Als de archiefkoppen niet versleuteld zijn (als de optie Bestandsnamen versleutelen niet is ingeschakeld), dan worden de controlegetallen van versleutelde RAR 5.0-bestanden gewijzigd met een speciaal wachtwoordafhankelijk algoritme waarmee het onmogelijk wordt gemaakt om de bestandsinhoud te raden aan de hand van de controlegetallen. Verwacht echter niet dat de controlegetallen van versleutelde bestanden overeenkomen met de normale CRC32- en BLAKE2-waarden.

Identieke bestanden opslaan als verwijzingen

Als deze optie is ingeschakeld, dan analyseert WinRAR eerst de bestandsinhoud voordat ingepakt wordt. Als meerdere identieke bestanden (groter dan 64 KB) zijn gevonden, dan wordt het eerste bestand in de serie opgeslagen als een normaal bestand en alle volgende bestanden als verwijzingen naar dit eerste bestand. Hiermee wordt de archiefgrootte verlaagt, maar worden er wel beperkingen opgelegd aan het uiteindelijke archief. U mag namelijk niet het eerste identieke bestand verwijderen of van naam wijzigen nadat het archief is gemaakt, omdat hiermee het uitpakken van volgende bestanden die deze als verwijzing gebruiken, onmogelijk wordt gemaakt. Als u het eerste bestand wijzigt, dan zullen volgende bestanden ook dezelfde gewijzigde inhoud bevatten na het uitpakken.

Hoewel het normaalgesproken mogelijk is om een referentie uit te pakken zonder het eerste bestand uit te pakken, toch kan het in bepaalde gevallen nodig zijn om het eerste bestanden mee te nemen bij het uitpakken om de hieropvolgende bestanden succesvol uit te pakken. Dergelijke gevallen omvatten situaties als multivolume archieven op meerdere verwisselbare media en archieven die een zeer groot aantal referenties bevatten.

Het wordt aanbevolen om deze optie alleen te gebruiken als u veel identieke bestanden inpakt en deze niet later in een archief wijzigt. Als alle identieke bestanden klein genoeg zijn om in het compressiewoordenboek te passen, dan kan een compact archief een flexibelere oplossing bieden dan deze optie.

Enkel ondersteund voor RAR 5.0-archieven.

Oorspronkelijke archiefnaam en -tijd opslaan

Maakt het mogelijk om de oorspronkelijke archiefnaam en -aanmaaktijd op te slaan. Als een archief dergelijke opgeslagen gegevens bevat, dan worden deze weergegeven op het tabblad "Info" van de opdracht Informatie weergeven. Deze gegevens herstellen kan via het tabblad "Opties" van dezelfde opdracht.
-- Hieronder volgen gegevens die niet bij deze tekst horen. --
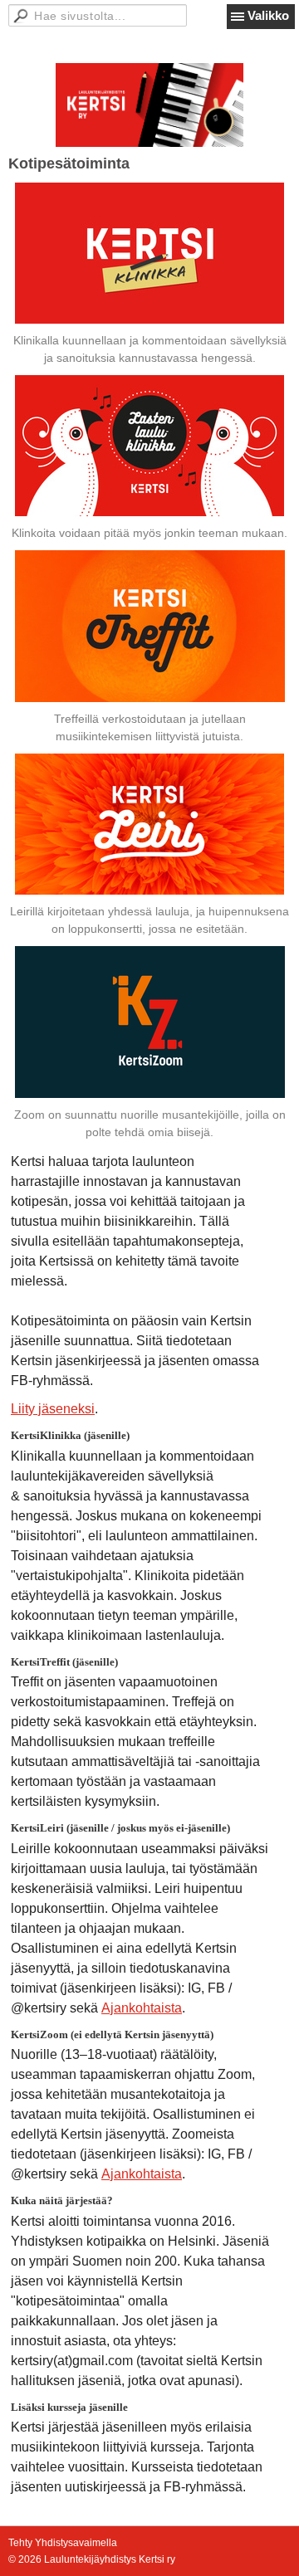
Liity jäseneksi (53, 1409)
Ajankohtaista (141, 2008)
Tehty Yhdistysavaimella (62, 2543)
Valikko (268, 15)
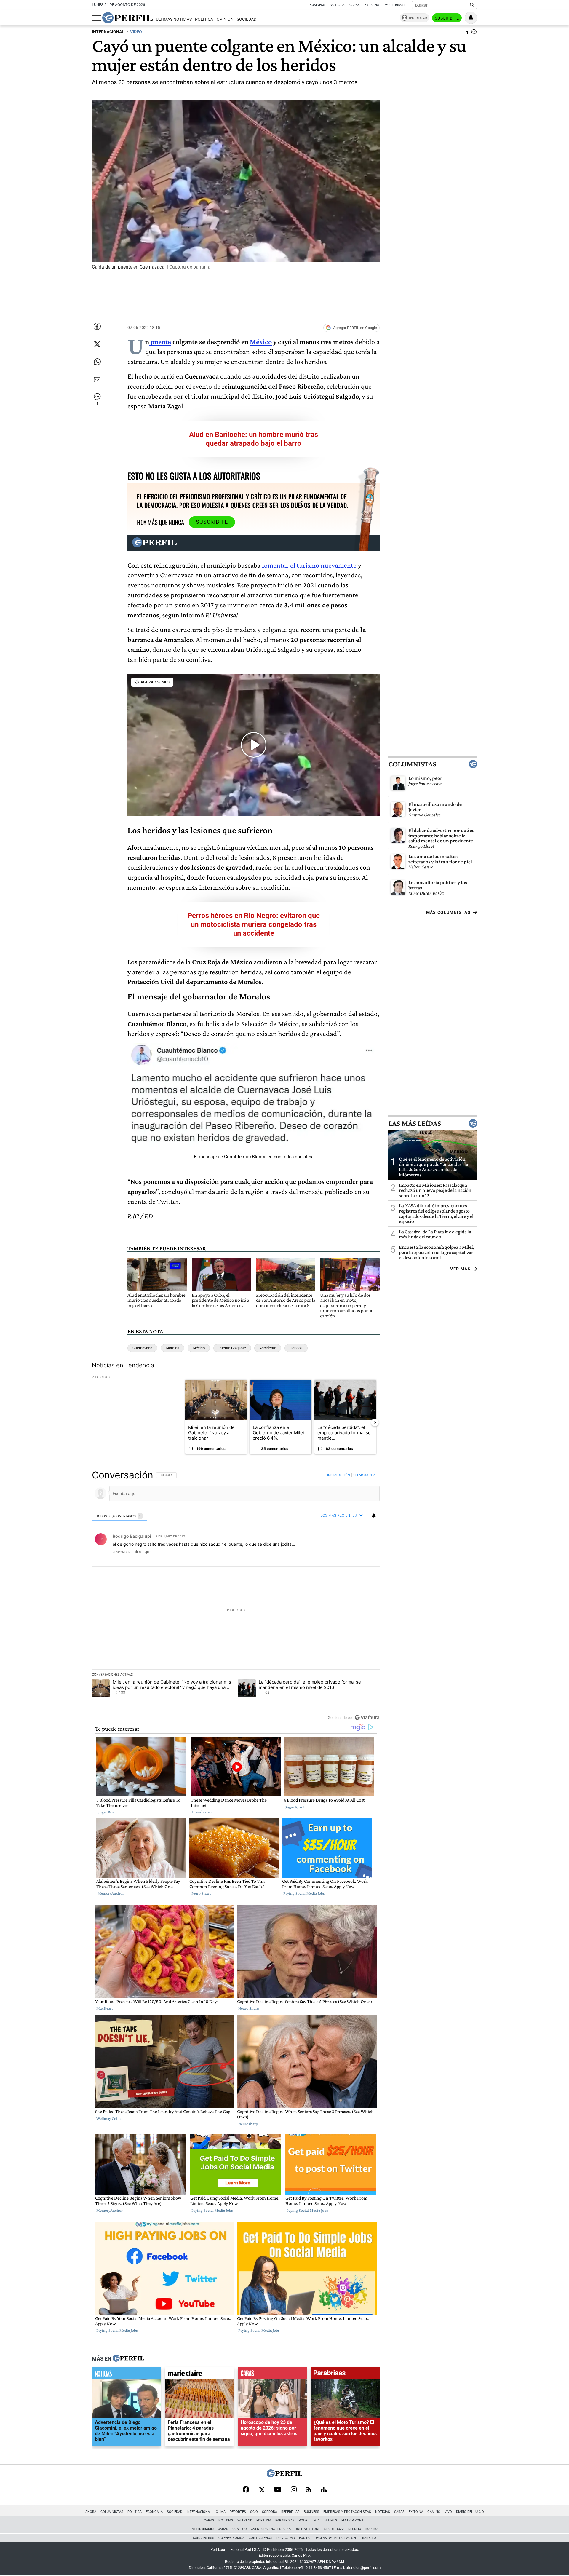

Herstel behelst het wijzigen van de archiefnaam naar de oorspronkelijke naam en het instellen van de opgeslagen tijd als de aanmaak- en wijzigingstijd van het archief.

Indien gecombineerd met de opties "Archieftijd instellen op: oorspronkelijke archieftijd / laatste bestandstijd", dan wordt de archiefwijzigingstijd ingesteld door deze opties.

Wordt alleen ondersteund door RAR 5.0-archieven.

Aanvullende schakelopties

Hier kunt u een of meerdere opdrachtregelschakelopties meegeven. Dit kan nuttig zijn als er geen optie is in de grafische interface van WinRAR die met een bepaalde schakelopties overeenkomt. Bijvoorbeeld, om bestandsnamen om te zetten naar kleine letters en deze te plaatsen in de map "mijnbestanden", stel deze regel dan in:

-cl -apmijnbestanden

Schakelopties die hier worden opgegeven overschrijven vergelijkbare opties in de grafische interface. Gebruik deze functie alleen als u bekend bent met de syntax van de WinRAR-opdrachtregel en u volledig begrijpt wat de opgegeven schakelopties voor zijn bedoeld. Niet elke schakelopties is hier van toepassing. Onjuist gebruik van deze optie kan WinRAR-functionaliteit in de weg zetten en kan zelfs leiden tot gegevensverlies.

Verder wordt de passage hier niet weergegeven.